Hybrid (or twin source) heat pumps: when outdoor air is above 4 to 8 Celsius, (40-50 Fahrenheit, depending on ground water temperature) they use air; when air is colder, they use the ground source. These twin source systems can also store summer heat, by running ground source water through the air exchanger or through the building heater-exchanger, even when the heat pump itself is not running. This has dual advantage: it functions as a low running cost for air cooling, and (if ground water is relatively stagnant) it cranks up the temperature of the ground source, which improves the energy efficiency of the heat pump system by roughly 4% for each degree in temperature rise of the ground source.

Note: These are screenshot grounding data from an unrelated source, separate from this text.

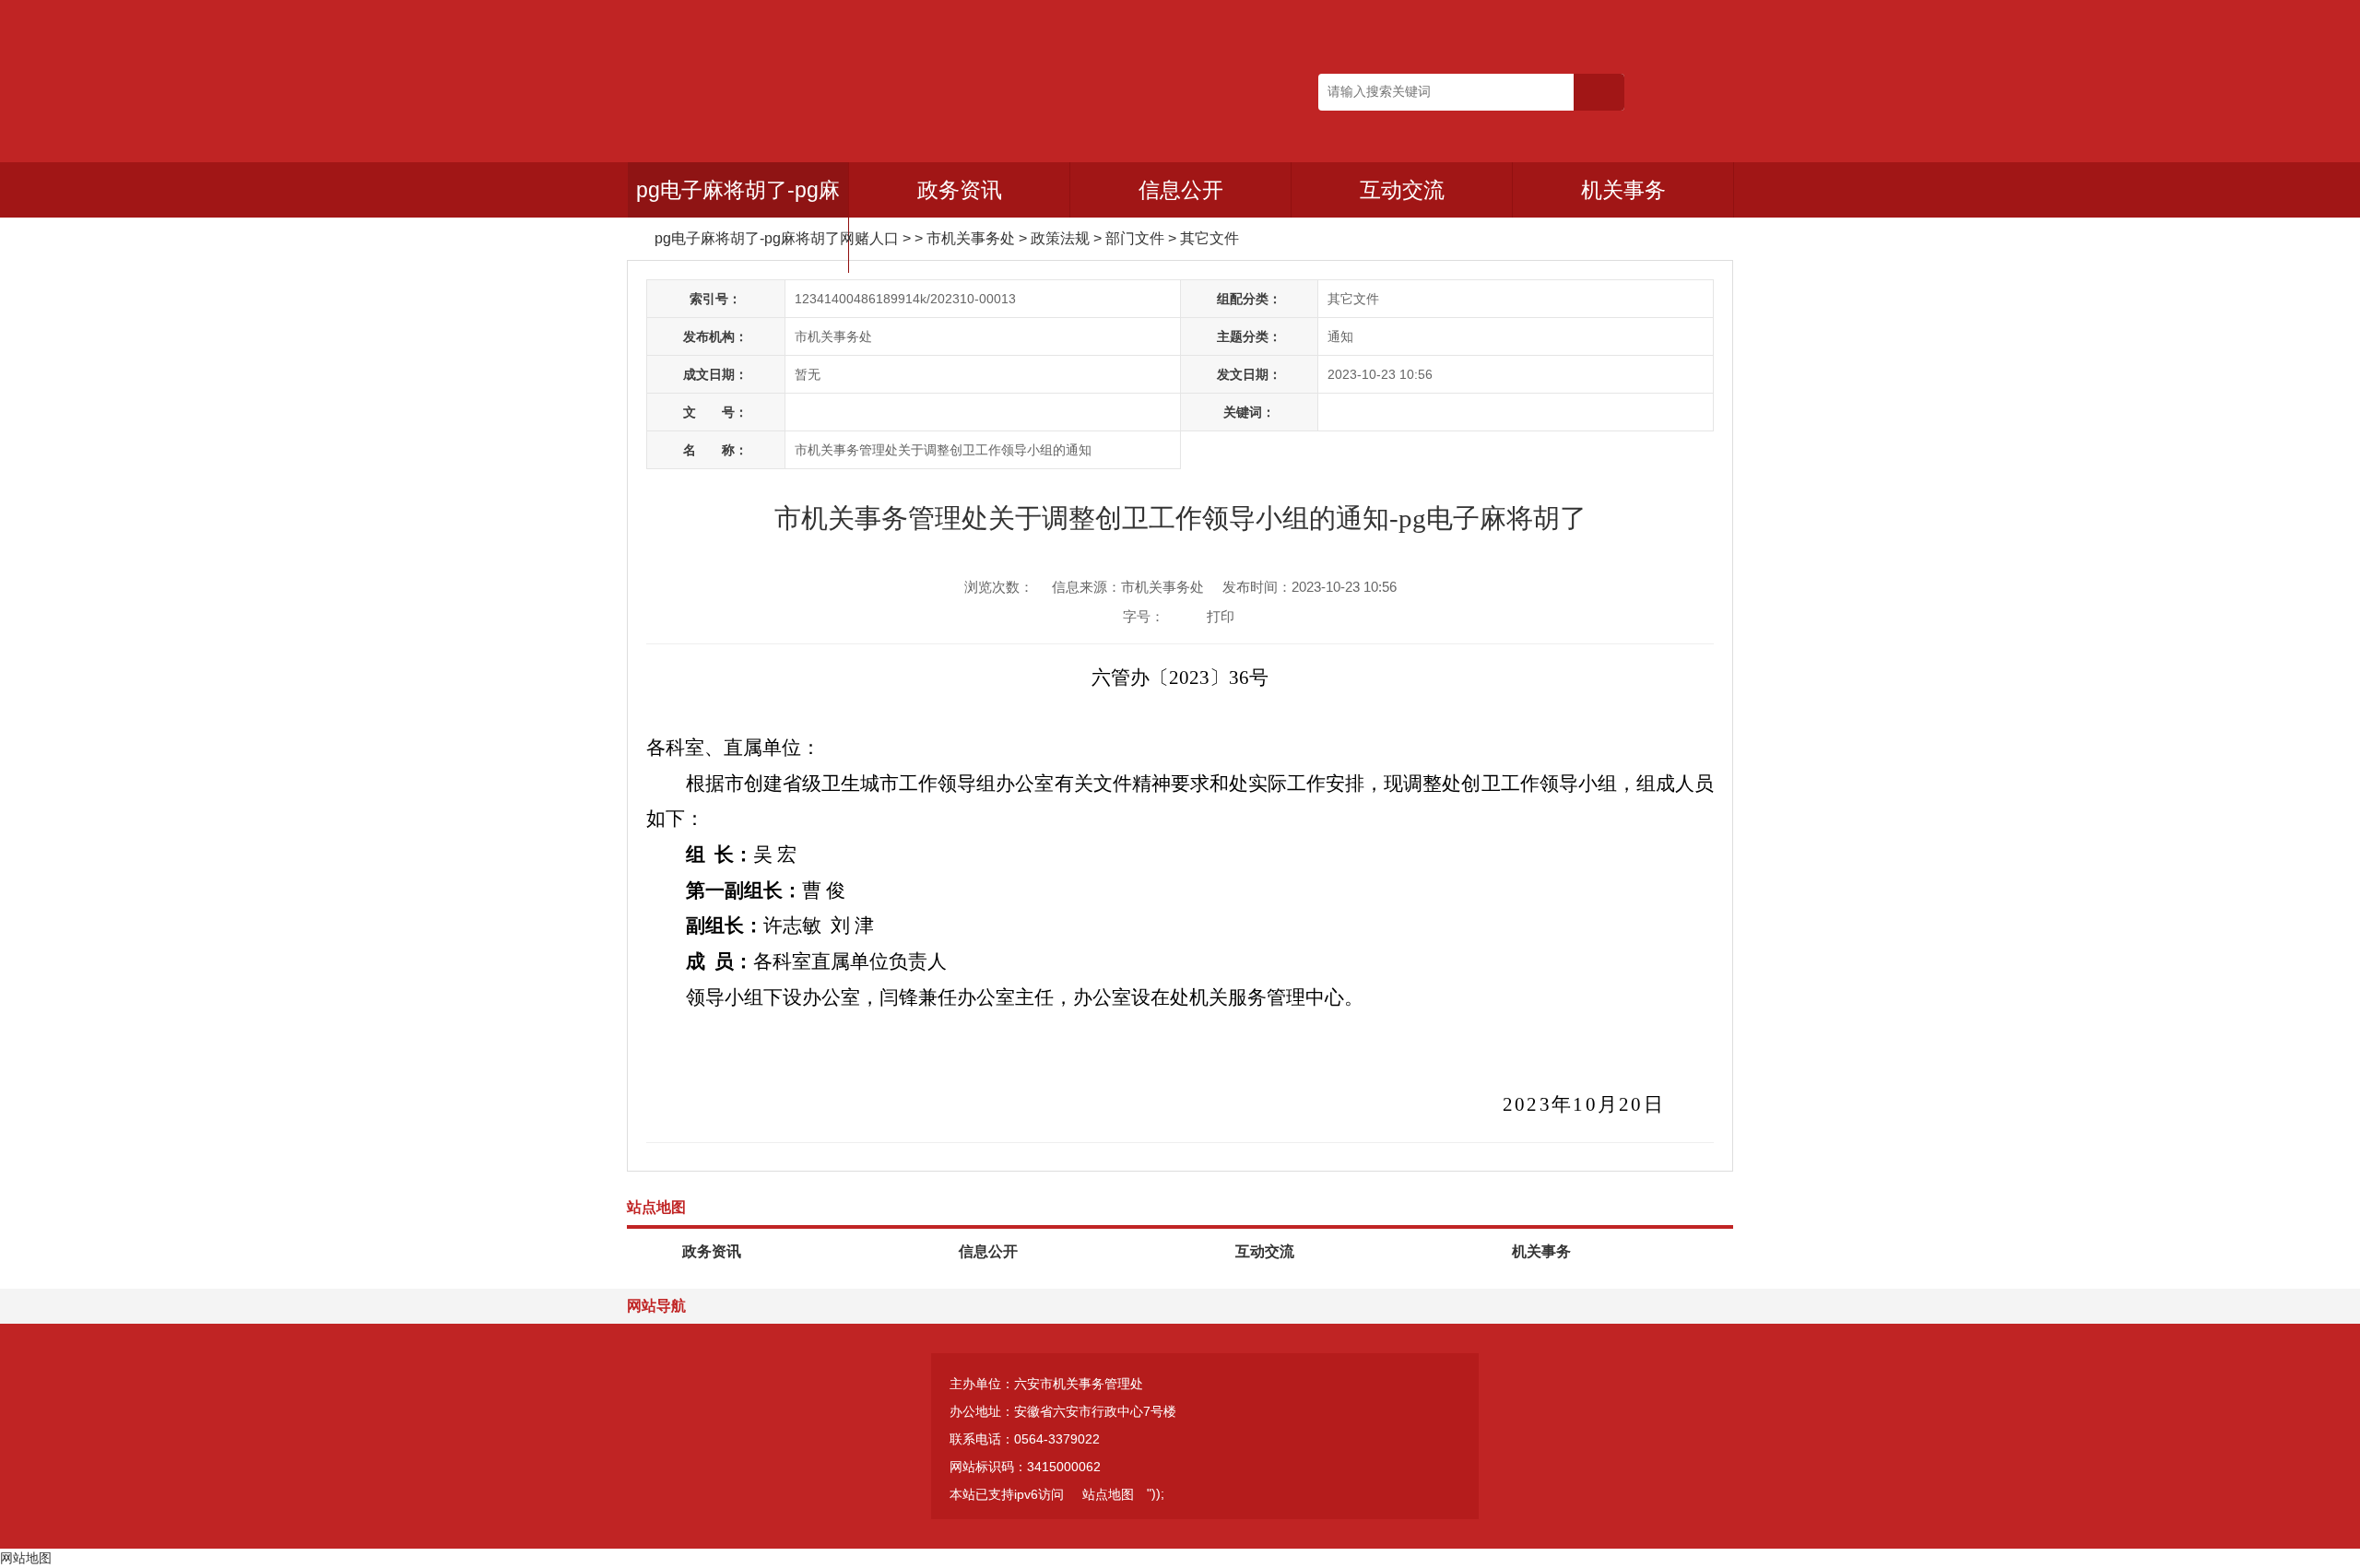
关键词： (1249, 412)
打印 (1220, 616)
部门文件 (1134, 238)
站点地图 (1108, 1494)
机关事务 (1623, 190)
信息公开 (1181, 190)
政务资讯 (959, 190)
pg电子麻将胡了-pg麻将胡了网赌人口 (738, 217)
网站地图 (26, 1557)
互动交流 (1402, 190)
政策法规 (1060, 238)
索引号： (715, 298)
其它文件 (1209, 238)
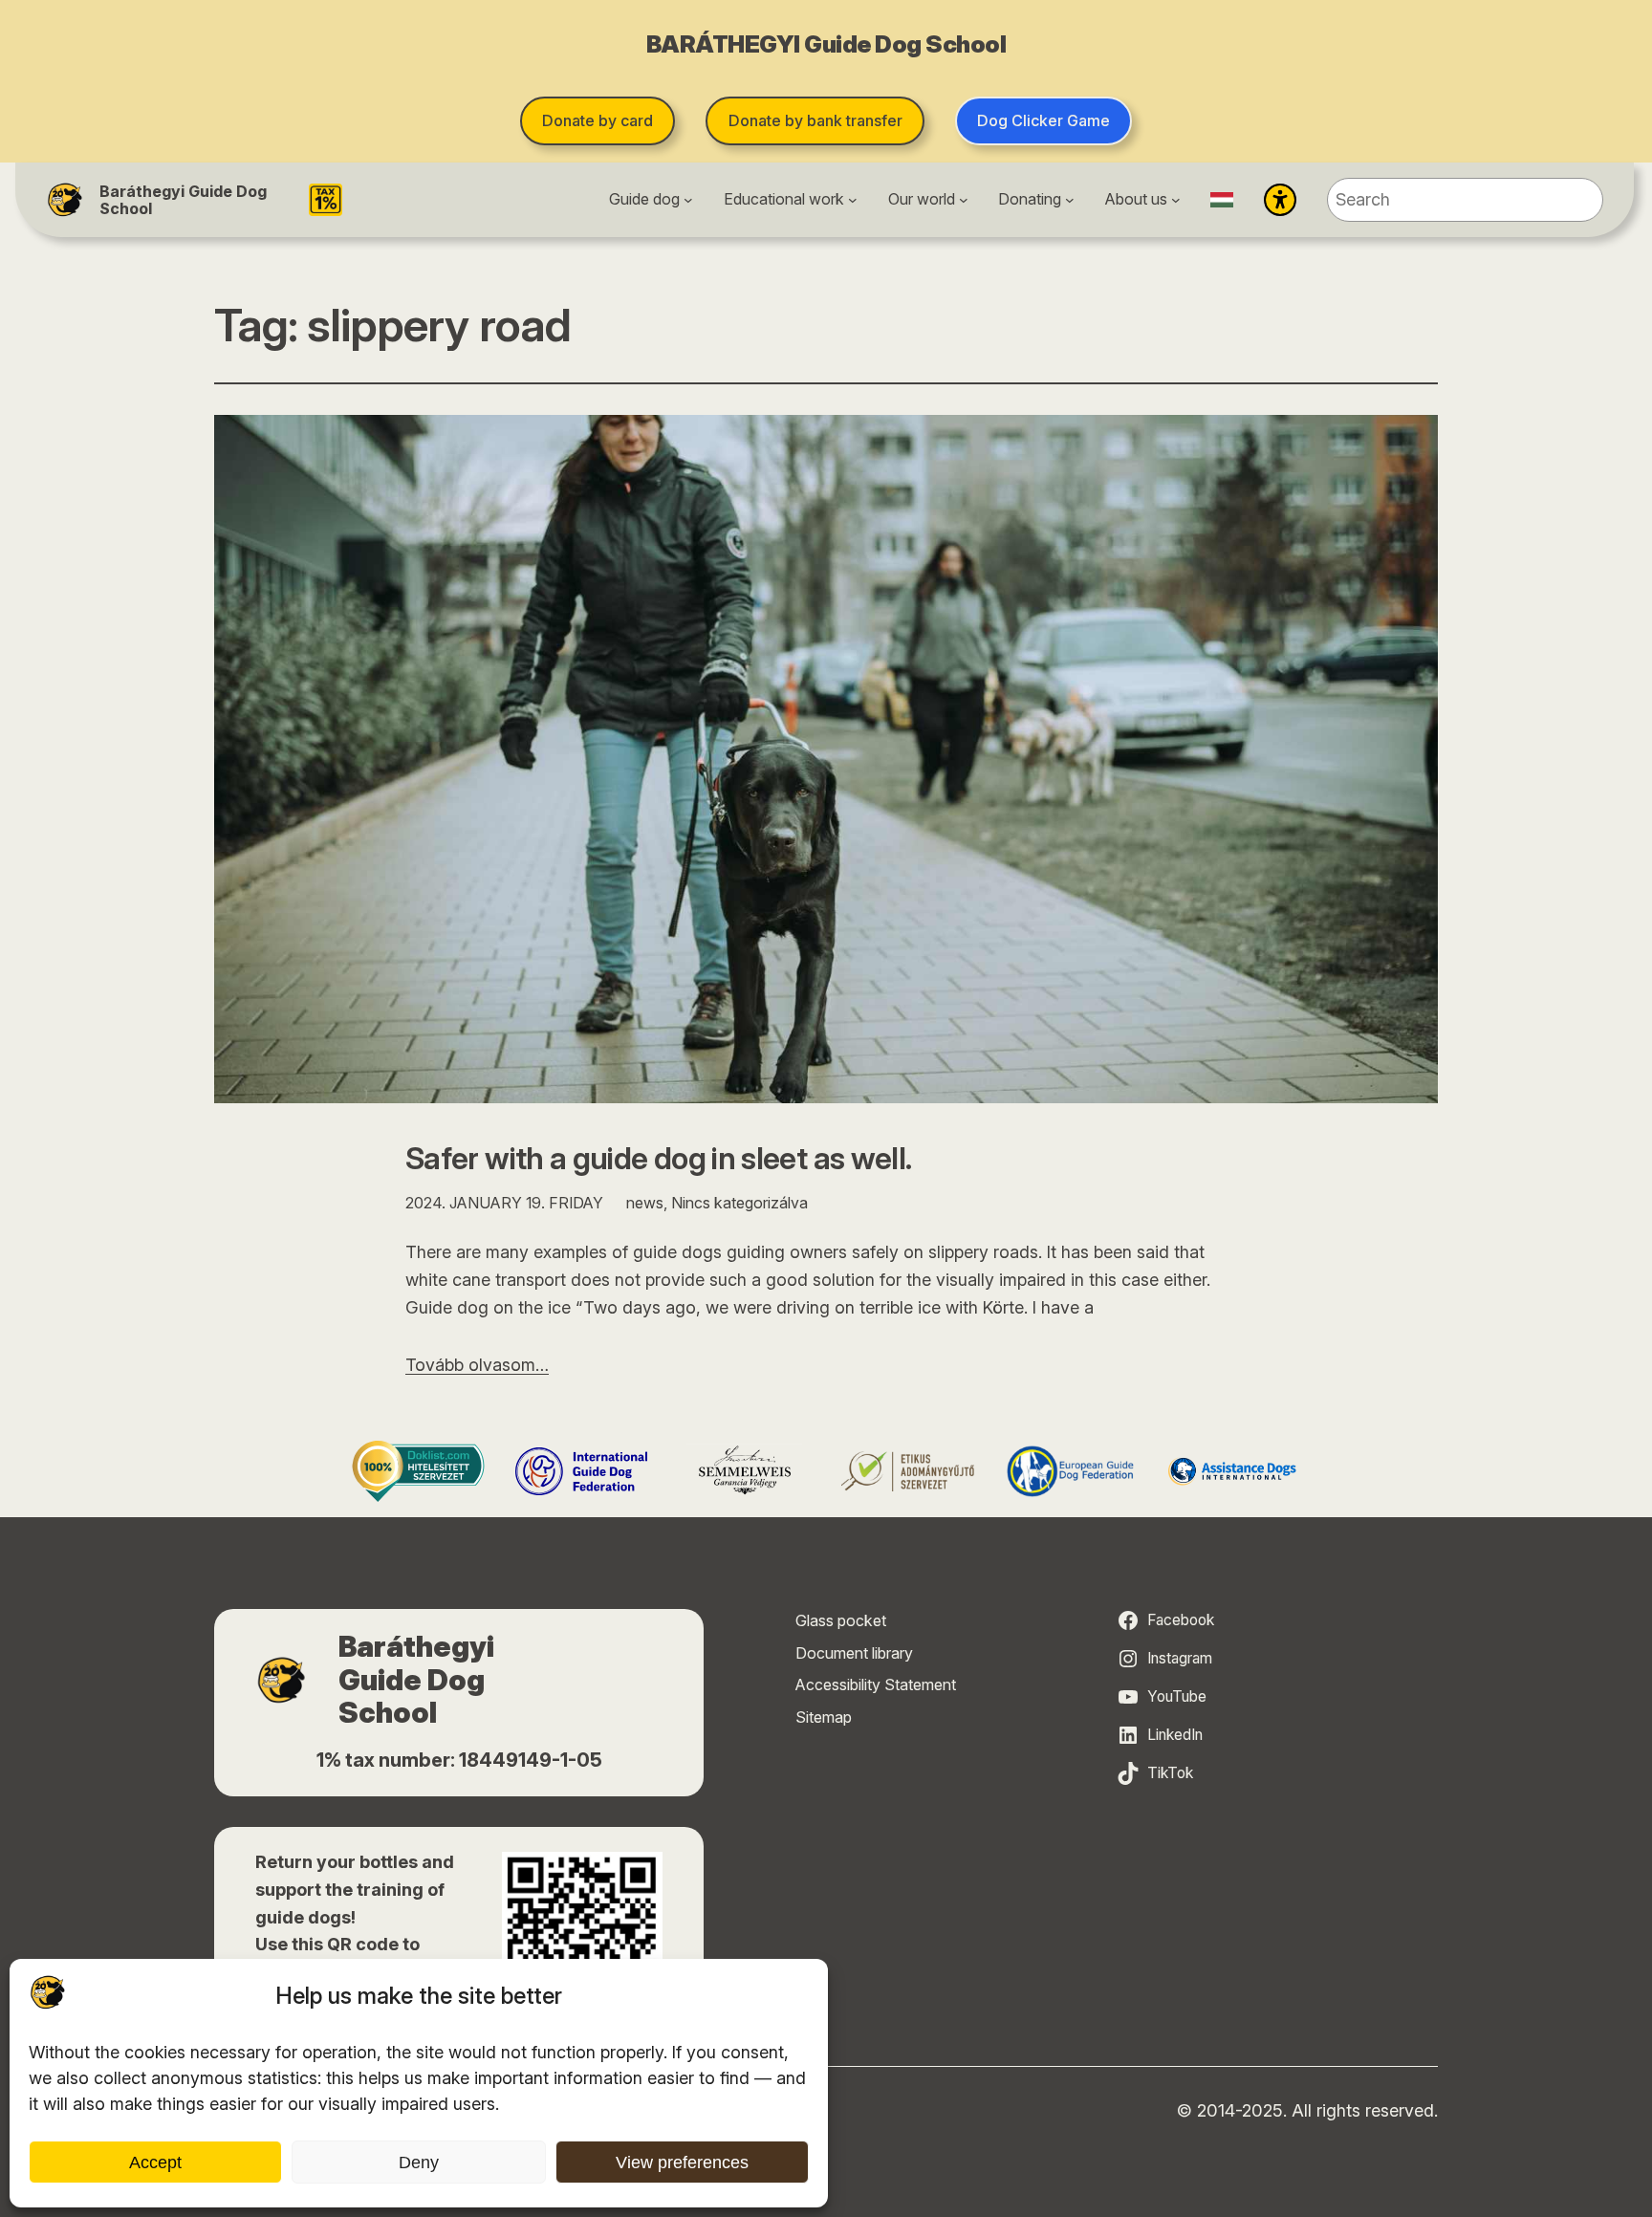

The air/water-brine/water heat pump is a hybrid heat pump, developed in Rostock, Germany, that uses only renewable energy sources. Unlike other hybrid systems, which usually combine both conventional and renewable energy sources, it combines air and geothermal heat in one compact device. The air/water-brine/water heat pump has two evaporators — an outside air evaporator and a brine evaporator — both connected to the heat pump cycle. This allows use of the most economical heating source for the current external conditions (for example, air temperature). The unit automatically selects the most efficient operating mode — air or geothermal heat, or both together. The process is controlled by a control unit, which processes the large amounts of data delivered by the complex heating system.

Heat pumps are only highly efficient when they generate heat at a low temperature differential, ideally around or below 32 °C (90 °F). Normal steel plate radiators are not practical, because they would need to be four to six times their current size. Underfloor heating is one ideal solution. When wooden floors or carpets would spoil efficiency, wall heaters (plastic pipes covered with a thick layer of chalk) and piped ceilings can be used. These systems have the disadvantage that they are slow starters, and that they would require extensive renovation in existing buildings.

In 1881, the German physicist Emil Warburg put a block of iron into a strong magnetic field and found that it increased very slightly in temperature. Some commercial ventures to implement this technology are underway, claiming to cut energy consumption by 40% compared to current domestic refrigerators. The process works as follows: Powdered gadolinium is moved into a magnetic field, heating the material by 2 to 5 °C (4 to 9 °F). The heat is removed by a circulating fluid. The material is then moved out of the magnetic field, reducing its temperature below its starting temperature.

Solid state heat pumps using the thermoelectric effect have improved over time to the point where they are useful for certain refrigeration tasks. Thermoelectric (Peltier) heat pumps are generally only around 10-15% as efficient as the ideal refrigerator (Carnot cycle), compared with 40–60% achieved by conventional compression cycle systems (reverse Rankine systems using compression/expansion); however, this area of technology is currently the subject of active research in materials science.A reason why this is popular is because it has a "long lifetime" as there are no moving parts and it does not use potentially hazardous refrigerants.

Near-solid-state heat pumps using thermoacoustics are commonly used in cryogenic laboratories.

Milestones:

  • 1748: William Cullen demonstrates artificial refrigeration.
  • 1834: Jacob Perkins builds a practical refrigerator with diethyl ether.
  • 1852: Lord Kelvin describes the theory underlying heat pump.
  • 1855–1857: Peter von Rittinger develops and builds the first heat pump.
  • 1948: Robert C. Webber is credited as developing and building the first ground heat pump.